§ Data for this exercise:
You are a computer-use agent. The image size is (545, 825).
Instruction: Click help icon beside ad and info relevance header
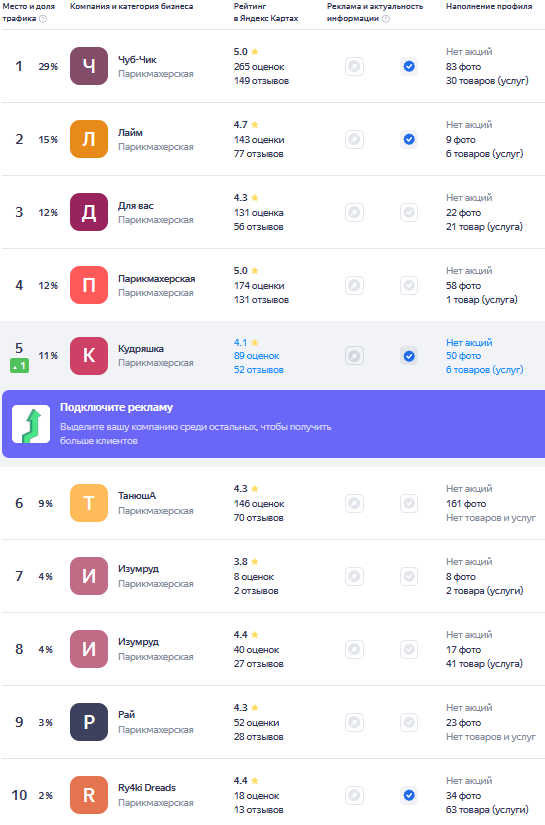coord(386,19)
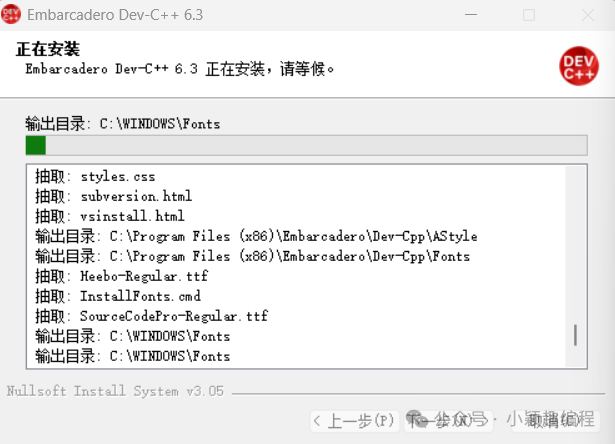Click the Dev-C++ title bar icon
Image resolution: width=615 pixels, height=444 pixels.
[x=11, y=14]
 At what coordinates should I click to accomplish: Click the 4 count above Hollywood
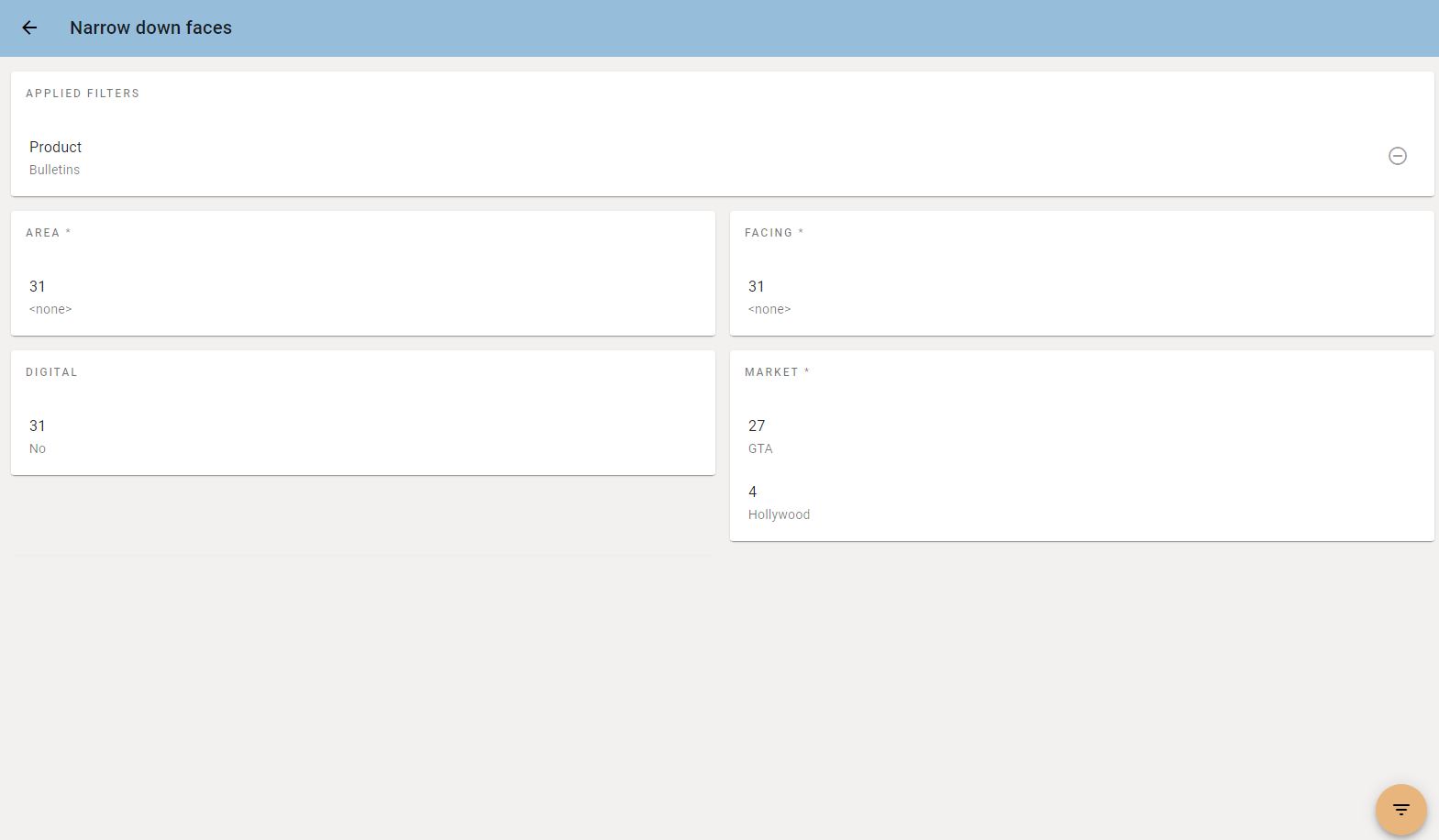(753, 492)
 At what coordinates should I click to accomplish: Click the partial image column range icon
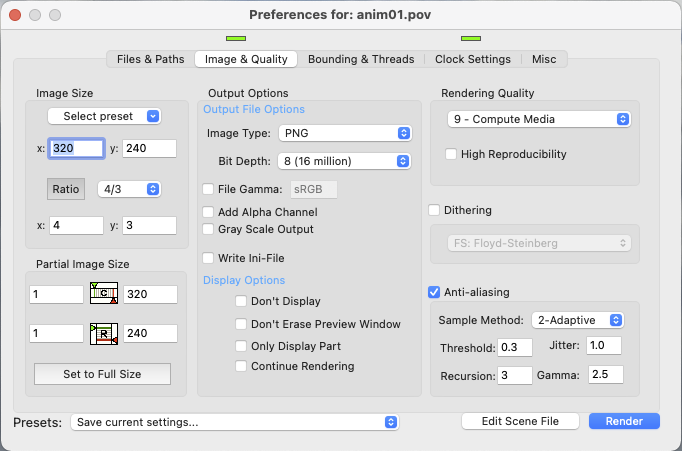coord(104,294)
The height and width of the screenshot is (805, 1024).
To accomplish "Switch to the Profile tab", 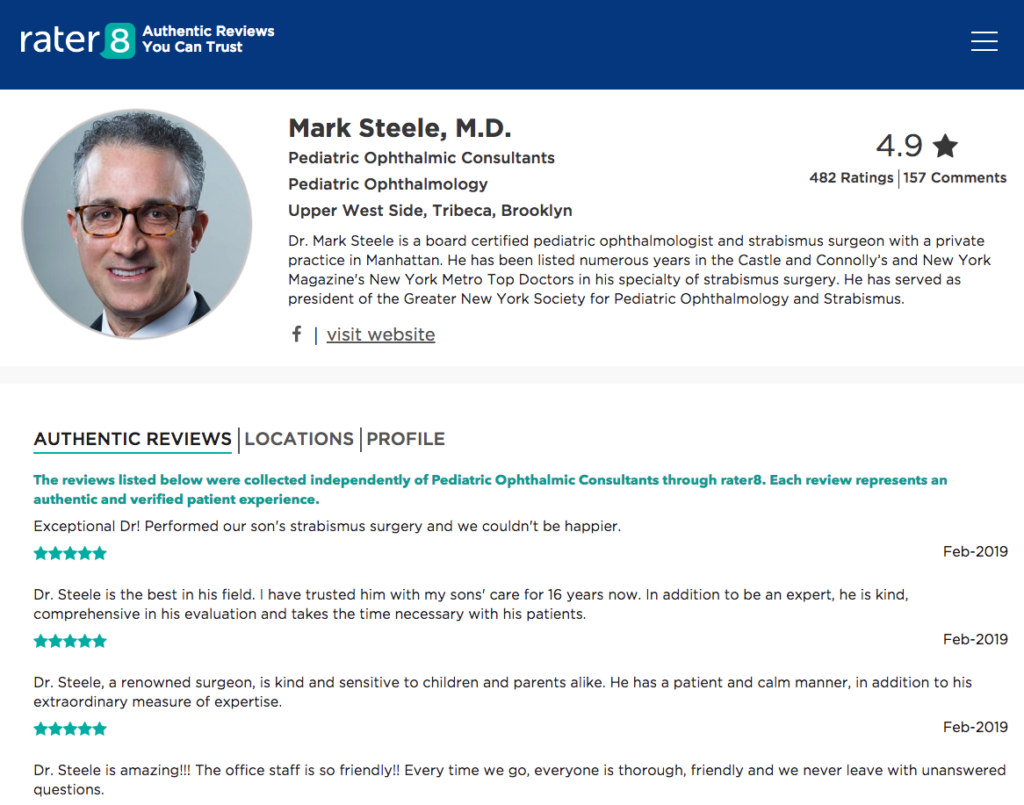I will [406, 439].
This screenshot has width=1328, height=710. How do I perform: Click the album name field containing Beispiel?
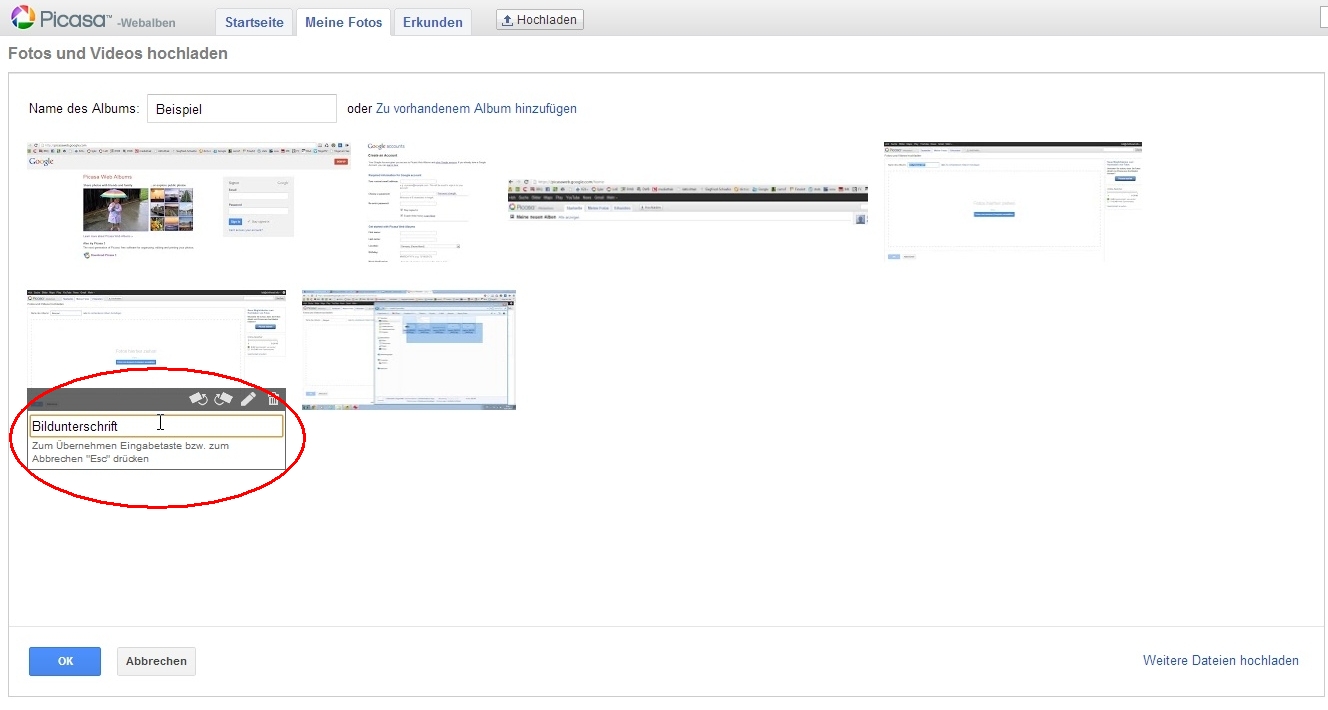241,109
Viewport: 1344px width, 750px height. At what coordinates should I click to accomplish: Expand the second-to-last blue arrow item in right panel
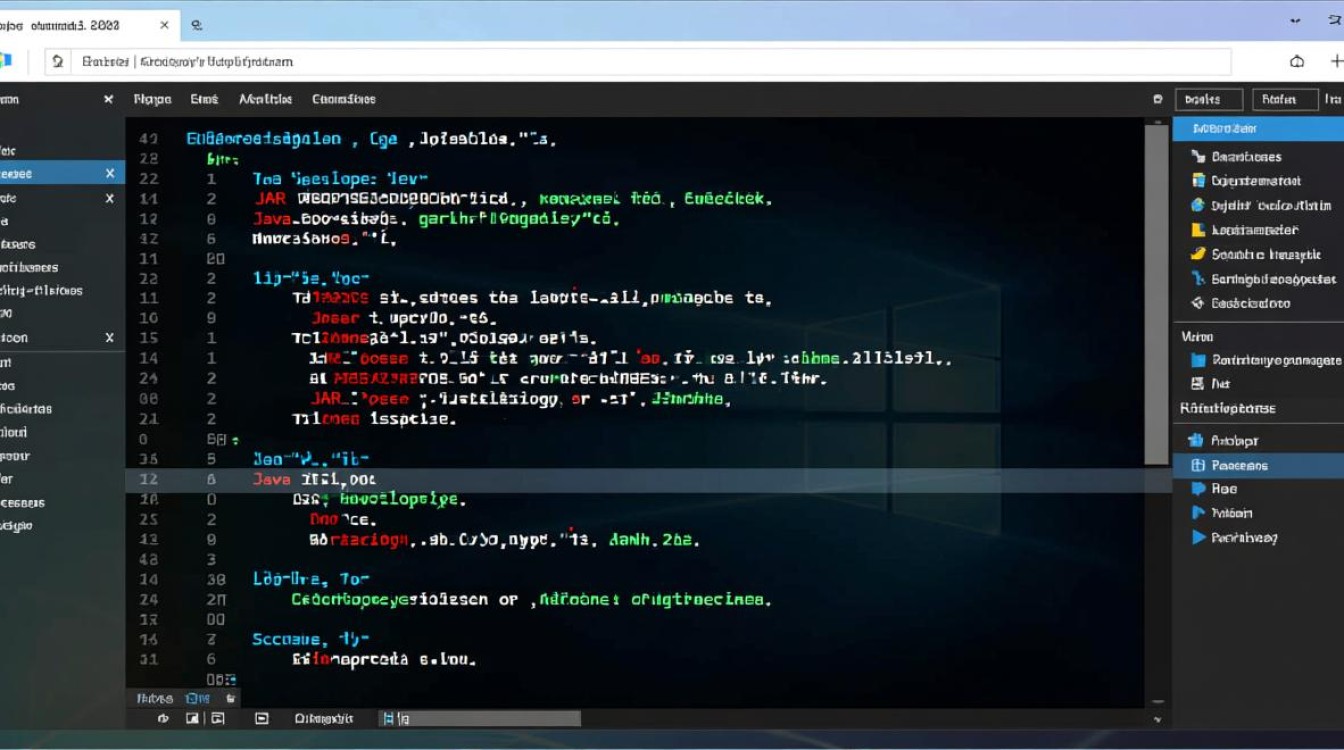[x=1198, y=513]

§ Aim of the exercise:
Repeat verbatim the range of lines that opens at the line containing "Viewport: 1344px width, 750px" and closes at the last line of the entries, excluding all pictures.

§ Written reply:
Viewport: 1344px width, 750px height. At what coordinates should I click to accomplish: Expand the second-to-last blue arrow item in right panel
[x=1198, y=513]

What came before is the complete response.